**Task statement:**
Scan the records below for the line containing "Given: Click the Flag column header" and the line containing "Given: Check the P43103e6 layer checkbox". Copy both, plus every line between, exactly.

══ Dataset content

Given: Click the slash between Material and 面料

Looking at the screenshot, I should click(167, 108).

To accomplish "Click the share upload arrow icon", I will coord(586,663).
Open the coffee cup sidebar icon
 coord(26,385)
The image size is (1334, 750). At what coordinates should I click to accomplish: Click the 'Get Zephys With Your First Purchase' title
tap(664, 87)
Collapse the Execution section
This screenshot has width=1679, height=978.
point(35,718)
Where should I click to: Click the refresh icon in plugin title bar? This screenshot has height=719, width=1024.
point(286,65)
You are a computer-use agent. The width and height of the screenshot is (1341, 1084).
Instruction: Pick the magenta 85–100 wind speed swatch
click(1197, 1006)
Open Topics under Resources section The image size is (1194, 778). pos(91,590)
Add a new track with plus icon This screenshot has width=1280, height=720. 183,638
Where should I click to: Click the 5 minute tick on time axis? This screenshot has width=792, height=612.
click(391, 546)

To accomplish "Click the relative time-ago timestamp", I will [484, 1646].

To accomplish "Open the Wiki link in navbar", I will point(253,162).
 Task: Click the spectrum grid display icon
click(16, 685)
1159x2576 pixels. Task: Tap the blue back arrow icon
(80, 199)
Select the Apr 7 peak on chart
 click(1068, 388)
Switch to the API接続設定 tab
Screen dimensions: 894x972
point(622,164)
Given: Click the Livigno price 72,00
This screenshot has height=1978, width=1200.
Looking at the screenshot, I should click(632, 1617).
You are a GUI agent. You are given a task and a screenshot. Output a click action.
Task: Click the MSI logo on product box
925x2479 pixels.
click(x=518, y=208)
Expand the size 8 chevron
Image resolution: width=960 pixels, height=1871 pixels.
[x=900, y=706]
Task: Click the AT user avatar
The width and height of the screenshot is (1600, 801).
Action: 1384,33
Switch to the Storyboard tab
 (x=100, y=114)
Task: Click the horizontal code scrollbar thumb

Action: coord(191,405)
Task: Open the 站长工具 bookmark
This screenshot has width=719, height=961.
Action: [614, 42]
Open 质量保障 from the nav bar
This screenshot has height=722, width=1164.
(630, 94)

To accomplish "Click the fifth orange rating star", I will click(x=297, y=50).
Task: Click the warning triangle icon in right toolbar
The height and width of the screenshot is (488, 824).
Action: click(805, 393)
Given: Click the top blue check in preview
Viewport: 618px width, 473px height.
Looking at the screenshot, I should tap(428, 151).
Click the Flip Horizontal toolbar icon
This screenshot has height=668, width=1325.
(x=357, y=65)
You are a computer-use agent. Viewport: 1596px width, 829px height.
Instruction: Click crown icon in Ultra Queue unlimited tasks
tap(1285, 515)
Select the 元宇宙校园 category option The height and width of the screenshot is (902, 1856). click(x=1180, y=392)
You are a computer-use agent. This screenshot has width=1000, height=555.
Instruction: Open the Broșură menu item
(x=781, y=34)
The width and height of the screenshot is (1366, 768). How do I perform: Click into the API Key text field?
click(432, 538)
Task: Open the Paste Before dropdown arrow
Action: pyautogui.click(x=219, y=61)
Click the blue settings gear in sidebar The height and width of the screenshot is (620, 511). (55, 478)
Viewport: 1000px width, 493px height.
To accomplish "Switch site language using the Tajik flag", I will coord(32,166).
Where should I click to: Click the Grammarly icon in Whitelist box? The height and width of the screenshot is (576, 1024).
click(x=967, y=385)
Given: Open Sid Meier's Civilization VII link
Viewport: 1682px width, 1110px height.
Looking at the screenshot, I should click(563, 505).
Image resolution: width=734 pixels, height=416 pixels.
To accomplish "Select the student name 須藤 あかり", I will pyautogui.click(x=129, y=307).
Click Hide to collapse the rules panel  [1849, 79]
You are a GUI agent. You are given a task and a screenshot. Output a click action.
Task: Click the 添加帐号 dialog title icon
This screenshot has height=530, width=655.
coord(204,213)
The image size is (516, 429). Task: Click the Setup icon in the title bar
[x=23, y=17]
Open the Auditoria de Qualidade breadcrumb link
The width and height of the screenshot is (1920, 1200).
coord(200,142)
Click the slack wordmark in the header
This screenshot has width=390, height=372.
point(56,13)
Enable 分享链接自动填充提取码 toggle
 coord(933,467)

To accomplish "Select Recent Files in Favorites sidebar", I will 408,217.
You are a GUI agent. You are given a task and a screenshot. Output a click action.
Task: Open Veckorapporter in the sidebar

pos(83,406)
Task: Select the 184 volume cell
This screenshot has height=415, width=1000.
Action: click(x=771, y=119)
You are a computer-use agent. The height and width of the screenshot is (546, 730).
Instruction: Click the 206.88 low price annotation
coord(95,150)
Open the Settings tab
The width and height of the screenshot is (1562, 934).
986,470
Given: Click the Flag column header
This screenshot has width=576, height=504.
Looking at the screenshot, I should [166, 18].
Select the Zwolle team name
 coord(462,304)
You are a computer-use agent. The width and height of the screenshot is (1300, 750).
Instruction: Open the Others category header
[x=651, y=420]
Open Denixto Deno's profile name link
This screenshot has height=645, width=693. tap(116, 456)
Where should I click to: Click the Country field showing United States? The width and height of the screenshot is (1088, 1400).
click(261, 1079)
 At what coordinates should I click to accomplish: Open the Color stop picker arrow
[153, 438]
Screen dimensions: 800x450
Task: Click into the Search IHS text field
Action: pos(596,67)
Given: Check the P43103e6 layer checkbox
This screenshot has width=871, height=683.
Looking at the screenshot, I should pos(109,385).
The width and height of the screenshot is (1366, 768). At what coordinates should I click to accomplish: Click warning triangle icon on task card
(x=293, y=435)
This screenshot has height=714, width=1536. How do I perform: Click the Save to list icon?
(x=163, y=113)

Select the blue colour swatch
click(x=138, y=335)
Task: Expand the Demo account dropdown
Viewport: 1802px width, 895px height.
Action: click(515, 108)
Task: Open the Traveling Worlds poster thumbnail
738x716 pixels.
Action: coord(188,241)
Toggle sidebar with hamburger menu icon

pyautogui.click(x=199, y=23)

════

**Answer section:**
Given: Click the Flag column header
This screenshot has width=576, height=504.
Looking at the screenshot, I should [166, 18].
Select the Zwolle team name
 coord(462,304)
You are a computer-use agent. The width and height of the screenshot is (1300, 750).
Instruction: Open the Others category header
[x=651, y=420]
Open Denixto Deno's profile name link
This screenshot has height=645, width=693. tap(116, 456)
Where should I click to: Click the Country field showing United States? The width and height of the screenshot is (1088, 1400).
click(261, 1079)
 At what coordinates should I click to accomplish: Open the Color stop picker arrow
[153, 438]
Screen dimensions: 800x450
Task: Click into the Search IHS text field
Action: pos(596,67)
Given: Check the P43103e6 layer checkbox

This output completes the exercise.